**Task brief**
Write the lines of the records below as a JSON list of strings, one string per line and no blank lines, leaving out the pictures.

┄┄┄┄┄┄┄┄┄┄

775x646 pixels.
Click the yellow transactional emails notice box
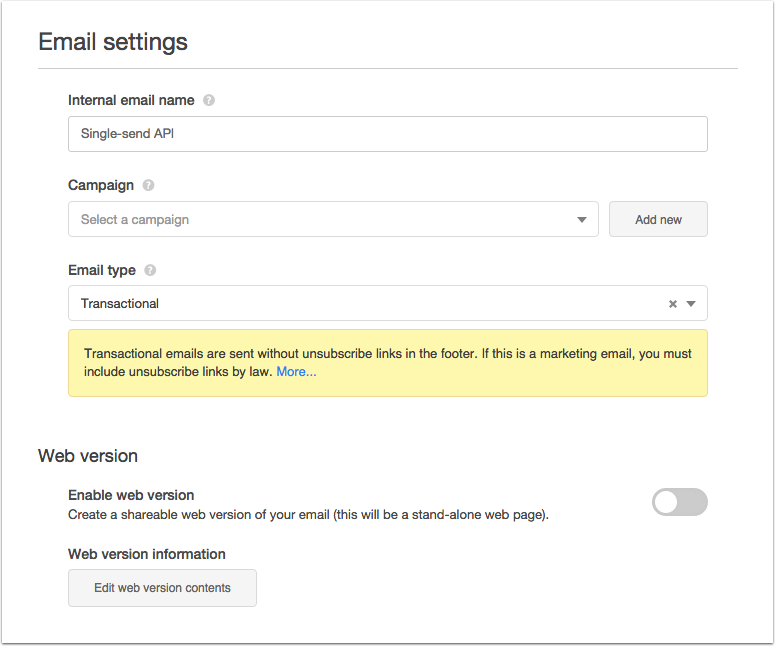(x=388, y=363)
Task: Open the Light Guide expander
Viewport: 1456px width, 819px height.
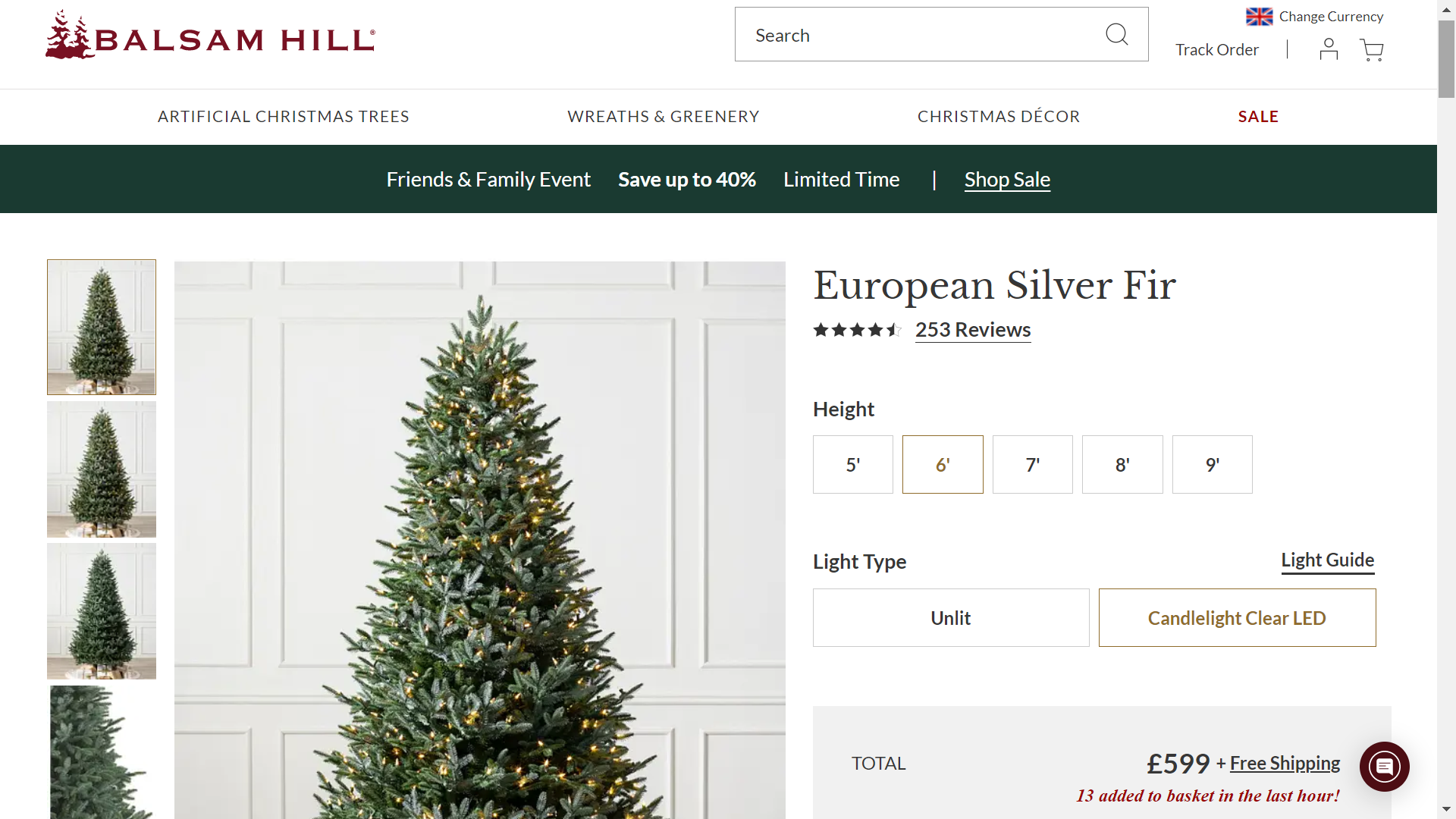Action: [x=1327, y=559]
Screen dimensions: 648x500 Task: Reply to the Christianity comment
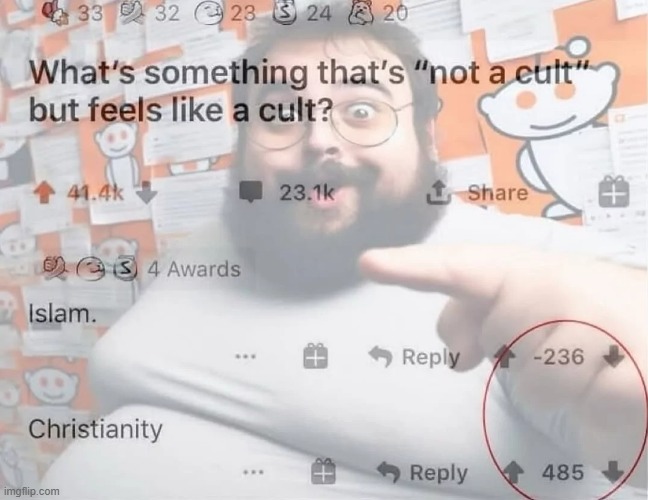pos(422,473)
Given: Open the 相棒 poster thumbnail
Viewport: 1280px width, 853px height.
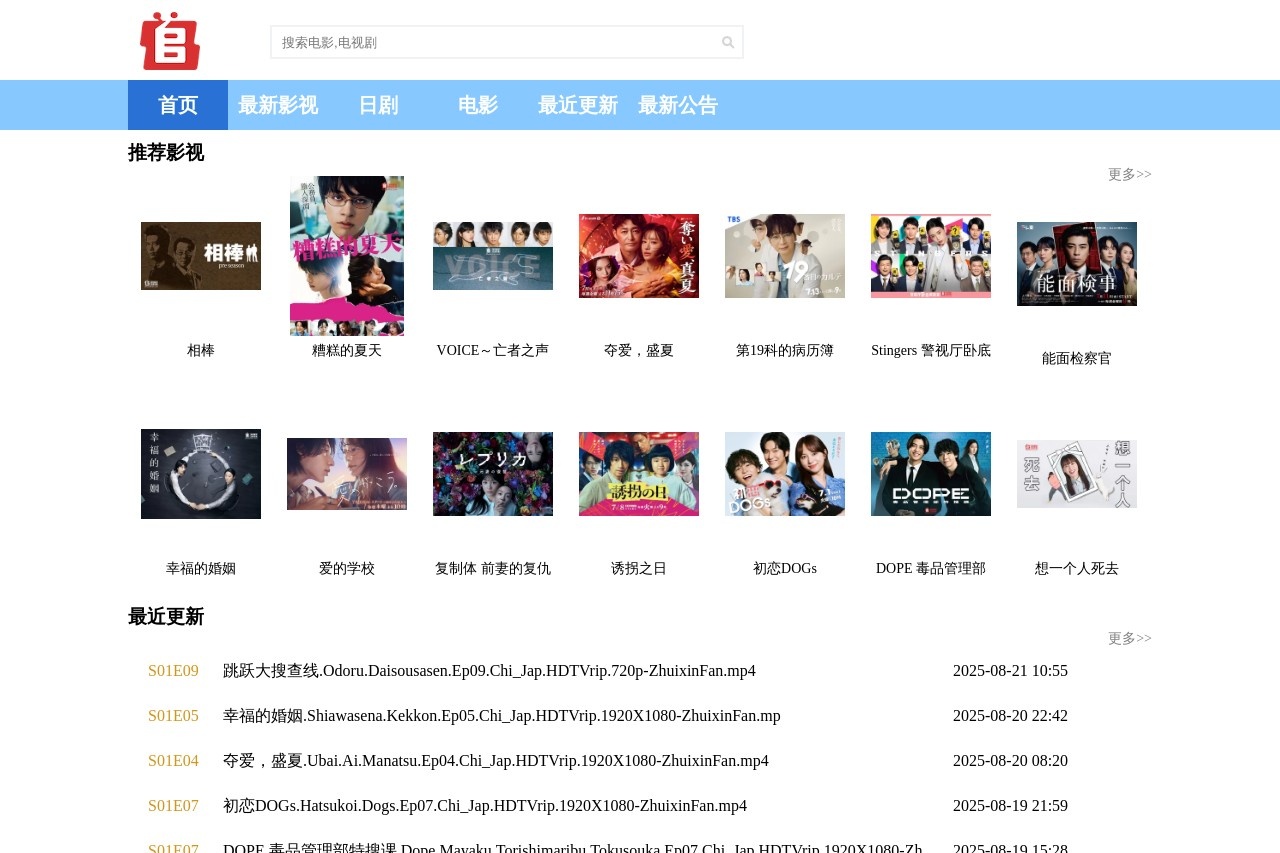Looking at the screenshot, I should coord(201,256).
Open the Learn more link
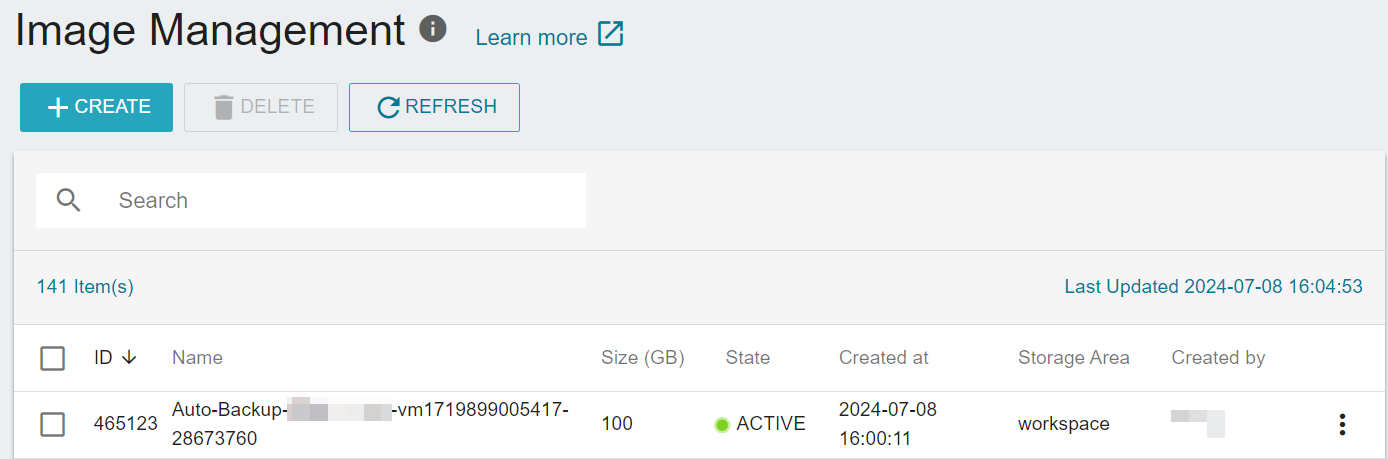Viewport: 1388px width, 459px height. click(x=531, y=37)
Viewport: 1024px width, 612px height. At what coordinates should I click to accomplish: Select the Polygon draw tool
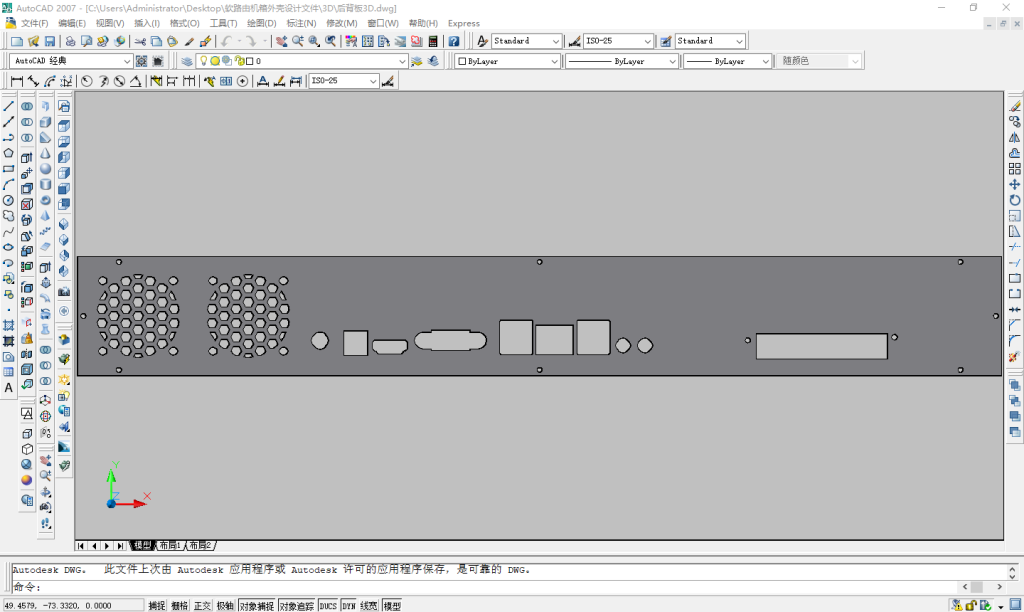click(x=9, y=153)
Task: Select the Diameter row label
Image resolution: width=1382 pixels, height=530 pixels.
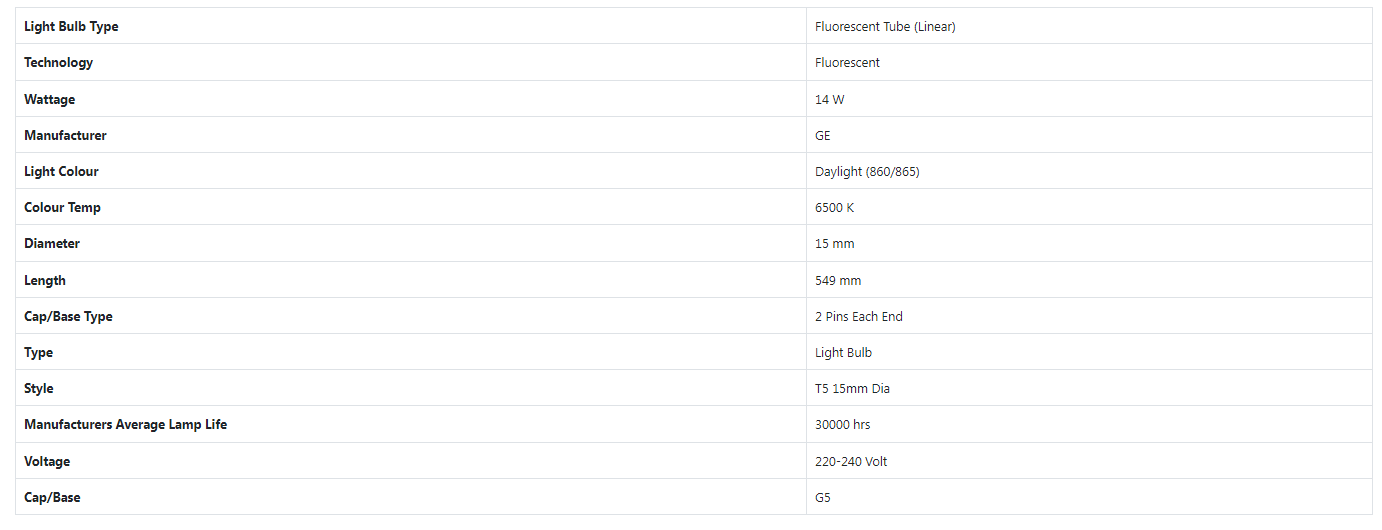Action: click(52, 244)
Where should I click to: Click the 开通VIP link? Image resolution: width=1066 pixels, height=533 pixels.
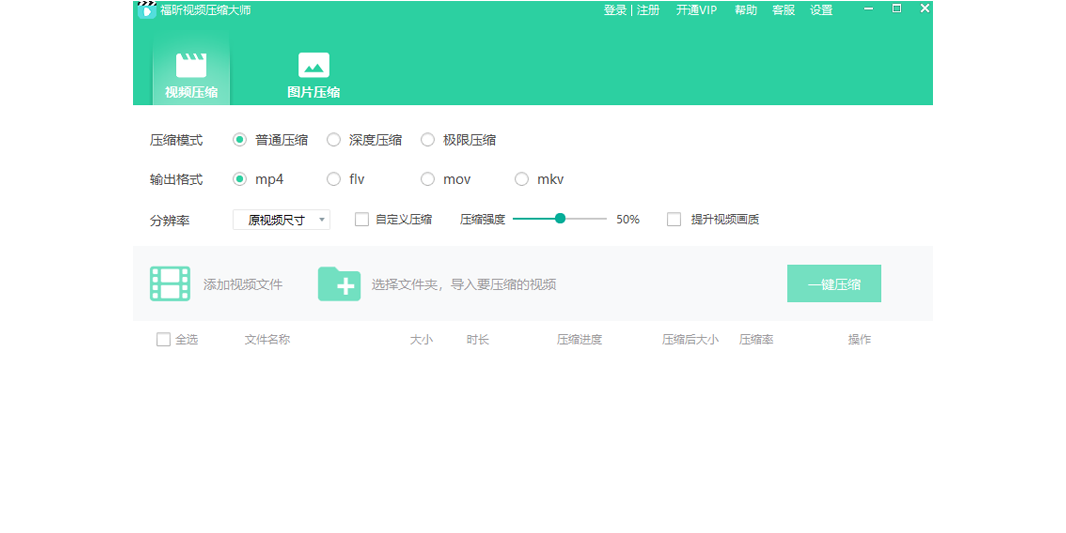coord(696,11)
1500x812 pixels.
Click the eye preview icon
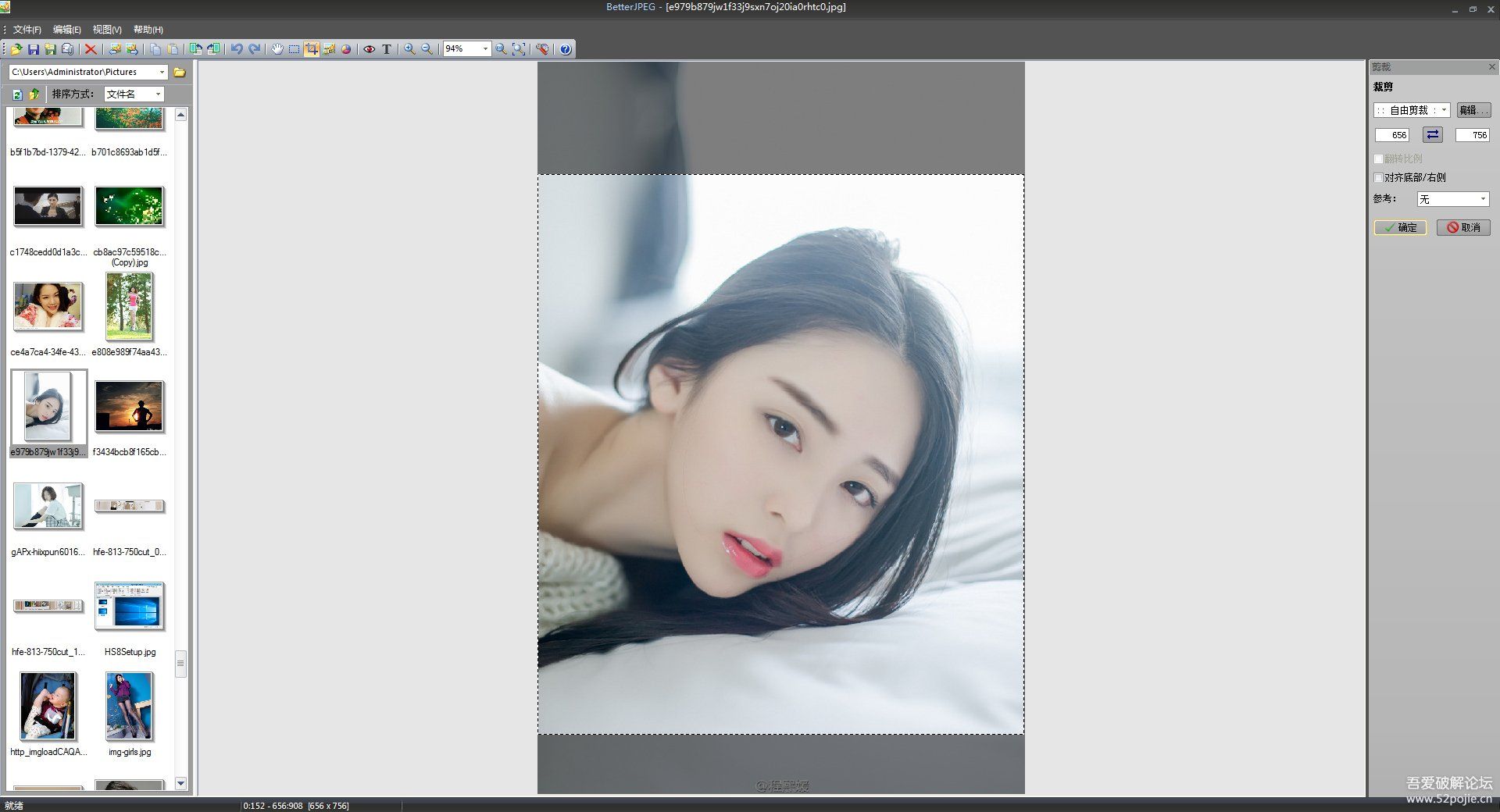point(370,48)
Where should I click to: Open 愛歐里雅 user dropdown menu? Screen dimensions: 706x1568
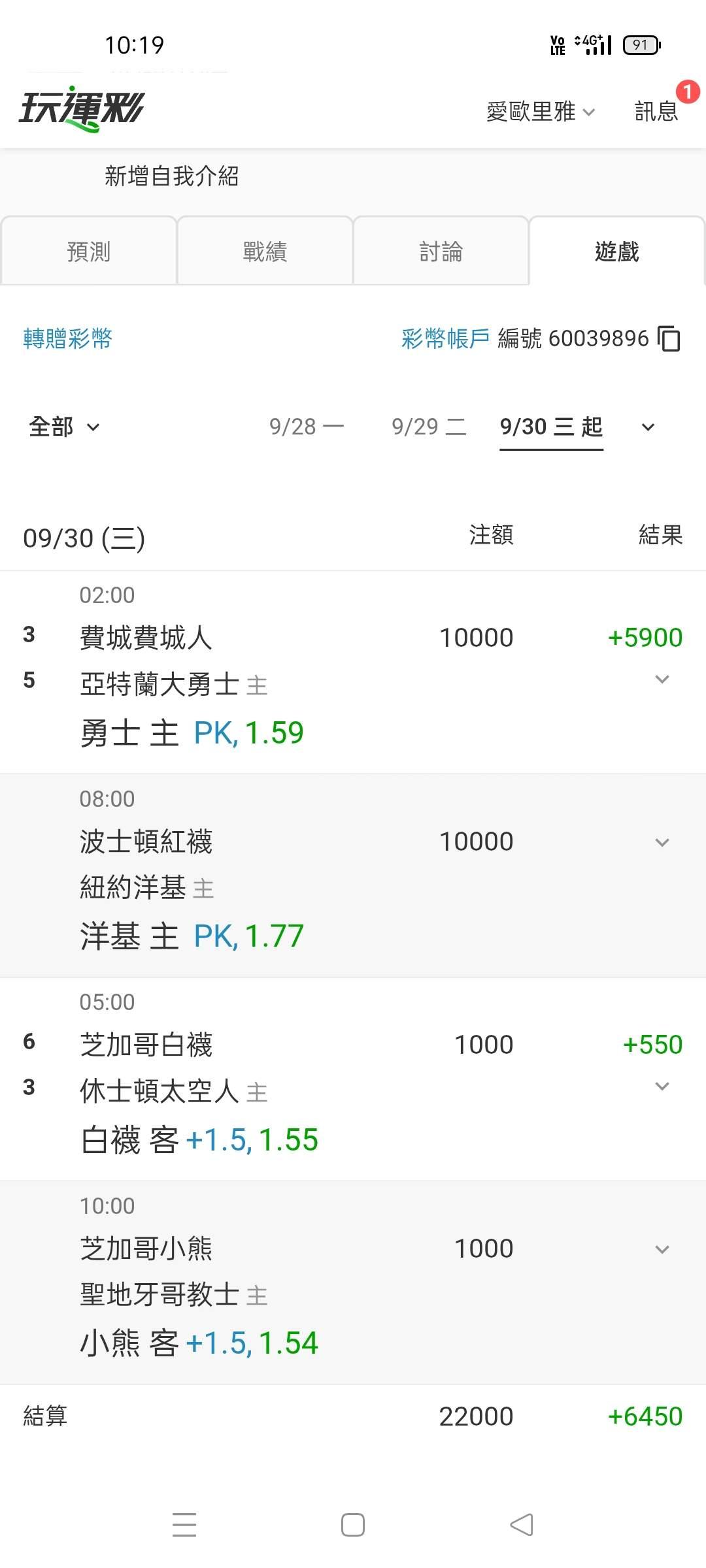click(541, 112)
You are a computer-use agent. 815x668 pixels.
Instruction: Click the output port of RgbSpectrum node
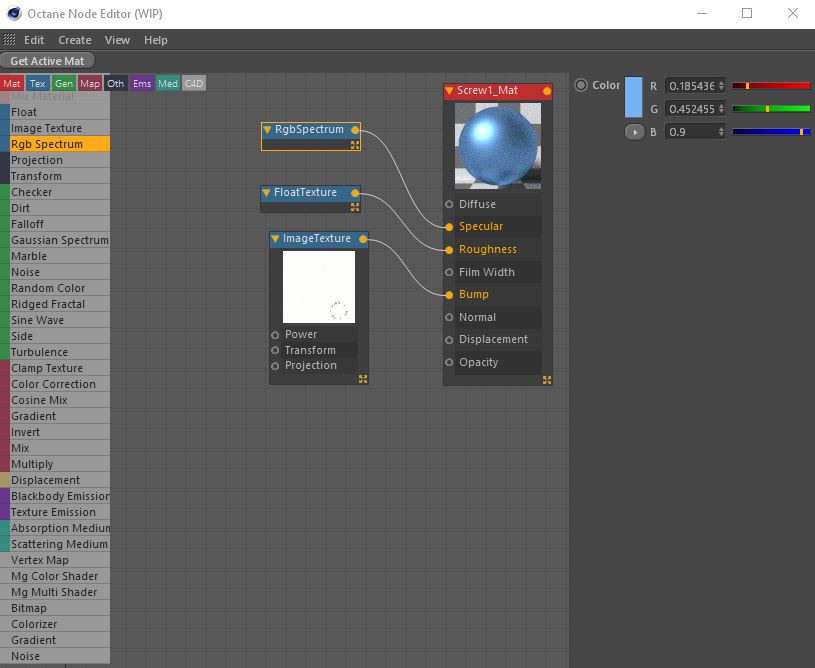coord(355,130)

┄┄┄┄┄┄┄┄┄┄

**In response**
[
  "775x646 pixels.",
  "Click the yellow transactional emails notice box",
  "(x=388, y=363)",
  "Task: Open the Light Guide expander",
  "Viewport: 1456px width, 819px height.",
  "Action: [x=1327, y=559]",
  "Screen dimensions: 648x500 Task: Reply to the Christianity comment",
  "pos(422,473)",
  "Given: Open the 相棒 poster thumbnail",
  "Viewport: 1280px width, 853px height.",
  "Looking at the screenshot, I should coord(201,256).",
  "Open the Learn more link",
  "Viewport: 1388px width, 459px height. click(x=531, y=37)",
  "Viewport: 1024px width, 612px height. At what coordinates should I click to accomplish: Select the Polygon draw tool",
  "click(x=9, y=153)",
  "Task: Select the Diameter row label",
  "Image resolution: width=1382 pixels, height=530 pixels.",
  "Action: click(52, 244)",
  "Where should I click to: Click the 开通VIP link? Image resolution: width=1066 pixels, height=533 pixels.",
  "coord(696,11)",
  "1500x812 pixels.",
  "Click the eye preview icon",
  "point(370,48)",
  "Where should I click to: Open 愛歐里雅 user dropdown menu? Screen dimensions: 706x1568",
  "click(541, 112)",
  "You are a computer-use agent. 815x668 pixels.",
  "Instruction: Click the output port of RgbSpectrum node",
  "coord(355,130)"
]